### SEGMENT DE TEXTE

Bienvenue à la cantine de la Mission Old Brewery, le restaurant le plus populaire en ville, avec ses 1000 repas servis quotidiennement ET gratuitement. C’est 365 000 repas par année.
Le resto a beau être le plus fréquenté à Montréal, il ne rapporte pas une cenne. Pire, on ne lui a même pas encore trouvé de nom.
Le resto a beau être le plus fréquenté à Montréal, il ne rapporte pas une cenne.
« La cafétéria du Pavillon Webster? », tente, presque déçue, la cheffe du service alimentaire Catherine Vachon, qui m’accueille dans son imposant bouiboui.
La jeune femme de 31 ans gère depuis un an et demi les cuisines de la plus grande ressource pour hommes sans-abri au pays.
Cette nutritionniste de formation est à la tête d’une petite équipe et de quelques bénévoles, qui mettent – littéralement – la main à la pâte chaque jour.
Elle me conduit dans son «bureau» au fond de la cuisine, une pièce exigüe sans fenêtre avec un ordinateur et le menu de la semaine collé au mur.

### ENREGISTREMENTS FOURNIS
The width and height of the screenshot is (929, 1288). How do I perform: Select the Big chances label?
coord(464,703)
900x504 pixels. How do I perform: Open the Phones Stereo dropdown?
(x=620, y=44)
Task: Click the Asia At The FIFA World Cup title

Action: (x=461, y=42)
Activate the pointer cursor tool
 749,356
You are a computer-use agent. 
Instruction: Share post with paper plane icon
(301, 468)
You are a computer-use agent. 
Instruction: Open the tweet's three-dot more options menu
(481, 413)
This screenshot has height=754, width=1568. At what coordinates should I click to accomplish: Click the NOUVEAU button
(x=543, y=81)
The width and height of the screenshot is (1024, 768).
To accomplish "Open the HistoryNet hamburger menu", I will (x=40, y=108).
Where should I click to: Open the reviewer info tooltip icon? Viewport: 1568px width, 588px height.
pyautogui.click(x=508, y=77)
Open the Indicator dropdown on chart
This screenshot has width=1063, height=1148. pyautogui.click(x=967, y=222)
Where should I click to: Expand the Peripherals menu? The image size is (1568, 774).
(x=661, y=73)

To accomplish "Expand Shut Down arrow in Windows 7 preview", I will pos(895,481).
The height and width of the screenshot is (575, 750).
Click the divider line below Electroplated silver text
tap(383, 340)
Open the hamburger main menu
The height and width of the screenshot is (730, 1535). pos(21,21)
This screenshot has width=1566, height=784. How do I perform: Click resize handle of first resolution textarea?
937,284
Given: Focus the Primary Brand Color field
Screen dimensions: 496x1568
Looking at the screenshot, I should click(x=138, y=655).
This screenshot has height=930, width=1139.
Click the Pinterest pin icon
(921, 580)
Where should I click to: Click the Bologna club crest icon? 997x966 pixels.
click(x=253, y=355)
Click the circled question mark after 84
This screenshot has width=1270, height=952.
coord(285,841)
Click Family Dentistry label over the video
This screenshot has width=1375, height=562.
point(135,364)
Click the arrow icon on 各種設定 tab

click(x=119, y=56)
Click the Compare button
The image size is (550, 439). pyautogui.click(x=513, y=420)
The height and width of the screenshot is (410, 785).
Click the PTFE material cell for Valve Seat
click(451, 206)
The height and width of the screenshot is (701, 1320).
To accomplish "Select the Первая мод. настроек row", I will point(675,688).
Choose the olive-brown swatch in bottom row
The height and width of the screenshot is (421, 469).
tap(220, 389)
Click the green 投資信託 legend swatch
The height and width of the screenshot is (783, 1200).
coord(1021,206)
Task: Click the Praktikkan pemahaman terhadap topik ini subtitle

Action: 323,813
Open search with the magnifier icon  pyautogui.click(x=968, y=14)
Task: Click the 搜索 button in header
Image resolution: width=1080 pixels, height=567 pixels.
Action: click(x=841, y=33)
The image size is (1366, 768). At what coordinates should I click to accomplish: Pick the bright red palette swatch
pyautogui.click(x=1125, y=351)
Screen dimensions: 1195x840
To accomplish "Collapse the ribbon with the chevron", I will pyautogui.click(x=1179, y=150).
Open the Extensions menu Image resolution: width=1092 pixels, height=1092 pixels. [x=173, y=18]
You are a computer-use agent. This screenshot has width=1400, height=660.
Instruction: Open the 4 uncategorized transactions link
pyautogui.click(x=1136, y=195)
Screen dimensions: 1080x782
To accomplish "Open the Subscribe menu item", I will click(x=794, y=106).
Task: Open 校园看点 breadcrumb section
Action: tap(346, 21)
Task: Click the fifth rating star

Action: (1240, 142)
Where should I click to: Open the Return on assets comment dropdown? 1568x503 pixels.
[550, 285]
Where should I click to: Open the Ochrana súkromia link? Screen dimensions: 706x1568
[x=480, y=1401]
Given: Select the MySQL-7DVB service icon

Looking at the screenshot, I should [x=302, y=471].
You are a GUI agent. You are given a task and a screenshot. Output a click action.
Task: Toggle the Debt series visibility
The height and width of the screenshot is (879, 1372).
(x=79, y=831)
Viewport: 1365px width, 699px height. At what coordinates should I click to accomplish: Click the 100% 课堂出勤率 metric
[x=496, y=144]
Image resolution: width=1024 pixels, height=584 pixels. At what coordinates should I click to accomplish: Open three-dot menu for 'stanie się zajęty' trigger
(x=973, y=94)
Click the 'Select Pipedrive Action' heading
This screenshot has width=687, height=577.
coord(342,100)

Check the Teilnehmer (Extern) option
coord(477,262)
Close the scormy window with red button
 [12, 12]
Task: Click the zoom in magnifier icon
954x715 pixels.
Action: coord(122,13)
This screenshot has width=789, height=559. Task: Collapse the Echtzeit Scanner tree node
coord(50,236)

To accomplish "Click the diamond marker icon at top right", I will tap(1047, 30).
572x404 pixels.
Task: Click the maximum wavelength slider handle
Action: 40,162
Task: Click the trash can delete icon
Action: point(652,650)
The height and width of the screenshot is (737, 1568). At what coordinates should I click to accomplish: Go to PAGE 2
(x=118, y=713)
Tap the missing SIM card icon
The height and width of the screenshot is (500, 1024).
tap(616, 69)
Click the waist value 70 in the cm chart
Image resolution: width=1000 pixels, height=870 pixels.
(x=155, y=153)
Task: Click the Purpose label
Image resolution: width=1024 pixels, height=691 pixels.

### TRAVAIL DEMANDÉ
D'après le segment de texte sur la cantine de la Mission Old Brewery, combien de repas y sont servis par année ?

### RÉPONSE ATTENDUE
365 000 repas par année.